I don't think anything like this exists in Sage now, but the code for random_subgraph
is pretty simple:
def random_subgraph(self, p, inplace=False):
"""
Return a random subgraph containing each vertex with probability ``p``.
INPUT:
- ``p`` -- the probability of choosing a vertex
- ``inplace`` -- boolean (default: ``False``); using ``inplace=True``
will simply delete the extra vertices and edges from the current
graph. This will modify the graph.
EXAMPLES::
sage: P = graphs.PetersenGraph()
sage: P.random_subgraph(.25)
Subgraph of (Petersen graph): Graph on ... vert...
"""
p = float(p)
if p < 0 or p > 1:
raise ValueError("a probability must be in range [0..1]")
vertices = [v for v in self if random() < p]
return self.subgraph(vertices=vertices, inplace=inplace)
The heart of it is:
vertices = [v for v in self if random() < p]
return self.subgraph(vertices=vertices, inplace=inplace)
Something that doesn't quite work:
sage: g = graphs.PetersenGraph()
sage: p = 0.3
sage: V = [v for v in g if random()<p]
sage: E = [e for e in g.edge_iterator() if random()<p]
sage: h = g.subgraph(vertices=V, edges=E)
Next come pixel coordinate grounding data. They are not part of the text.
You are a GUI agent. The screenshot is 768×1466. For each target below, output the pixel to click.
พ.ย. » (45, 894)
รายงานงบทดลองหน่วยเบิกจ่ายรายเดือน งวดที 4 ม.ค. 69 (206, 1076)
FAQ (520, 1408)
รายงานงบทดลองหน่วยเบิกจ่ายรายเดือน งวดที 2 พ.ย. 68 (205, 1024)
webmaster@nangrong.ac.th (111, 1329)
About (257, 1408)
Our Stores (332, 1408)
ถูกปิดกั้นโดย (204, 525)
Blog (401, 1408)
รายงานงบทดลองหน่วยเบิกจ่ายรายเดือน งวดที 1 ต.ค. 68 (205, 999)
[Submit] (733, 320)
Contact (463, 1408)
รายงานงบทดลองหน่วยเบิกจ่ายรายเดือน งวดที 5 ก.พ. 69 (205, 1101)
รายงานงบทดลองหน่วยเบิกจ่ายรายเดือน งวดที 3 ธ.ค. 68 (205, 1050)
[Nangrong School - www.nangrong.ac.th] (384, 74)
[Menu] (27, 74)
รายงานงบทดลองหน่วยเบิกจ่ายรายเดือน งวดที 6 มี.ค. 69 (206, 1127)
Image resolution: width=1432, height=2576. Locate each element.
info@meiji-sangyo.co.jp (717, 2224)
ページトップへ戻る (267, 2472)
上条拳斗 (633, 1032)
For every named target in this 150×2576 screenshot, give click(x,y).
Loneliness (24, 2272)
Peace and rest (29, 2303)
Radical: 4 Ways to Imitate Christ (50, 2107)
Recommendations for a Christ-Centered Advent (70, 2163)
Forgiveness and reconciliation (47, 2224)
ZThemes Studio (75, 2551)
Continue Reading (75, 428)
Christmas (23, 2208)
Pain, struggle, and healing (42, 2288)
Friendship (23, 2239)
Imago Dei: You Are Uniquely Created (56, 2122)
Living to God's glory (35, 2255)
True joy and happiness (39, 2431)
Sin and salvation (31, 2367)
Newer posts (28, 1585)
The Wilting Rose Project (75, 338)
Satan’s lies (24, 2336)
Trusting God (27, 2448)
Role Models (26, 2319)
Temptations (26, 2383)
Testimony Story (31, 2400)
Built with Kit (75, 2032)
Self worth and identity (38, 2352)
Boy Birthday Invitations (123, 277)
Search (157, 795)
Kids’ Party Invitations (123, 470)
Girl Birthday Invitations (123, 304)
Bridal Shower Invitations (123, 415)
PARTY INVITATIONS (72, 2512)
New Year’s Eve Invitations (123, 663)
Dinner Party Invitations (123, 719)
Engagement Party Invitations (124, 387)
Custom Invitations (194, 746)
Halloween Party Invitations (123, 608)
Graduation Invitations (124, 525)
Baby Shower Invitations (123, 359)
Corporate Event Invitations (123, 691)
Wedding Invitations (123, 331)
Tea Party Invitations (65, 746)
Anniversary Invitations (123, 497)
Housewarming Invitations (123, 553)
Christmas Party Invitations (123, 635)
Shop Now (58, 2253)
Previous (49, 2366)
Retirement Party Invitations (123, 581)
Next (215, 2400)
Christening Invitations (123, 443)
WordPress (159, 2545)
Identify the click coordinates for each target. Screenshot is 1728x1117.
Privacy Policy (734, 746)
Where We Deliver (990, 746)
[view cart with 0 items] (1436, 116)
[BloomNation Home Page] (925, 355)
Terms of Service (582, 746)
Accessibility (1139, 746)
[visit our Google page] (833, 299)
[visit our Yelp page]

The problem is that the definition of E
ignores which vertices are in V
. You could instead construct your subgraph in stages:
sage: h1 = g.random_subgraph(p)
sage: E = [e for e in h1.edge_iterator() if random()<p] # choose edges randomly from h1
sage: h2 = h1.subgraph(edges=E)
Now h2
will have the randomly chosen vertices that make up h1
, and it will have edges chosen from h1
randomly.
Not sure what you mean. Do you mean that also edges in G should be included or not with some probability?
The algorithm random_subgraph(p) will select each vertex of G independently with probability p but then include ALL the edges between those vertices provided they are edges in G. The idea is that instead of including all possible edges it subsequently selects each with probability q.
Do you want to achieve equiprobability of each subgraph ? If yes, first selecting the vertices and then the eges might not work.